As with most new technologies, the bitcoin community also skews in favor of millennials. In part, this reflects the growth of libertarian thinking among millennials. However, ideological shifts only partially explain a much broader point: plastic is just more convenient. Physical money needs to be stored and can incentivize petty crime like robbery. Virtual money, denominated in dollars and other government-issued currencies, becomes easier to use everyday. The growth of businesses like Square only shows how easy to use debit and credit cards have become.

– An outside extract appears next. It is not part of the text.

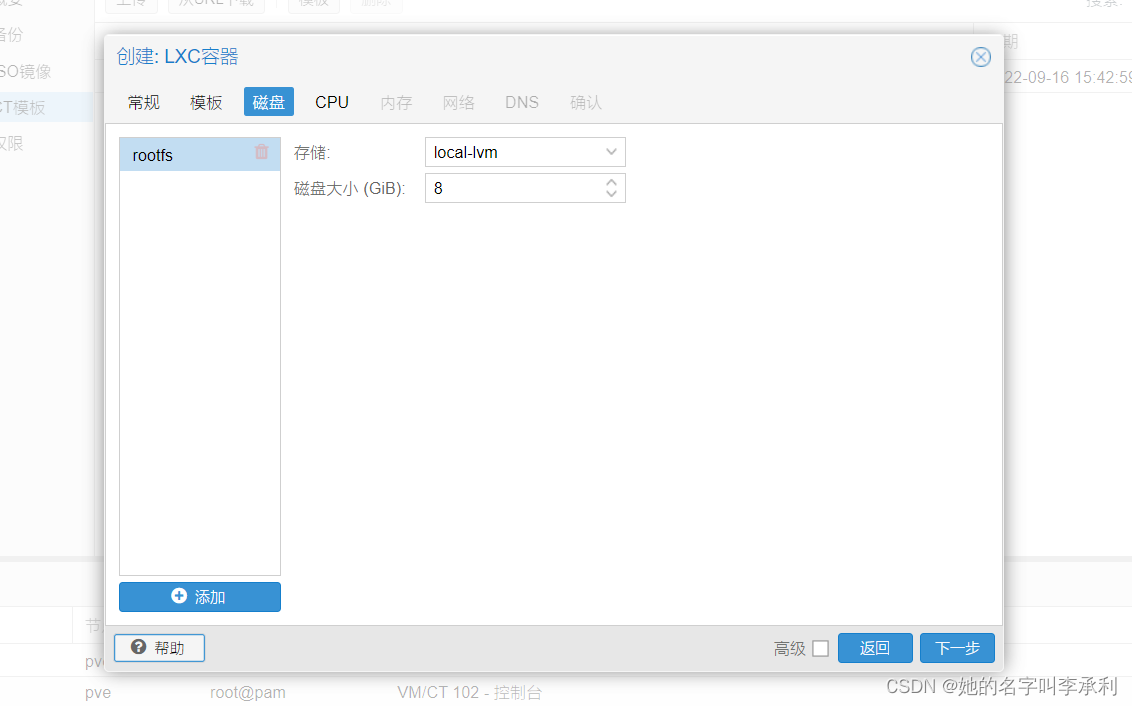Decrease 磁盘大小 with the down stepper arrow
1132x706 pixels.
tap(611, 193)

“Everyone knows that most U.S. dollar transactions already use virtual currency, by way of credit cards, debit cards, bank transfers, and so forth. This is the case in all developed economies, and it seems likely to become even more true over time,” says Yermack. In 2012, all online commerce totaled over $200 billion, and this figure is poised to grow to over $350 billion annually in 2016.
Examining PayPal helps to understand the consumer side of virtual currency. PayPal has over 110 million users, 88 percent of whom are under 55 years of age. This means that this population only stands to grow. Critically, only 16 percent of PayPal’s customers report earnings over $75,000 a year, showing that online payment services do not only benefit the wealthy.
Moving Forward
The world is irrevocably moving away from physical money. As technology becomes increasingly integrated into our everyday lives, virtual currency will continue to grow. Of course, the fact that virtual currency is a good idea in principle does not mean that any virtual currency will work. Still, bitcoin has some advantages. The lack of transaction costs and the potential to uplift the unbanked seem particularly enticing. Moreover, security and volatility concerns may subside.
Bitcoin is still very young and has the potential to change into something entirely new. Many envisioned PayPal as a way for people to move money out of countries where it might be seized. Wolman may be right in saying, “PayPal then had a lot of the same … zeal that [bitcoin] has today. Maybe in 10 years, [bitcoin] will be as relatively mainstream as PayPal is … or [maybe] not. Maybe [bitcoin] will flop in a year.” Bitcoin faces an uncertain future and may struggle to expand its appeal beyond the fringes. In any event, it seems increasingly likely that the sun will ultimately set on paper money.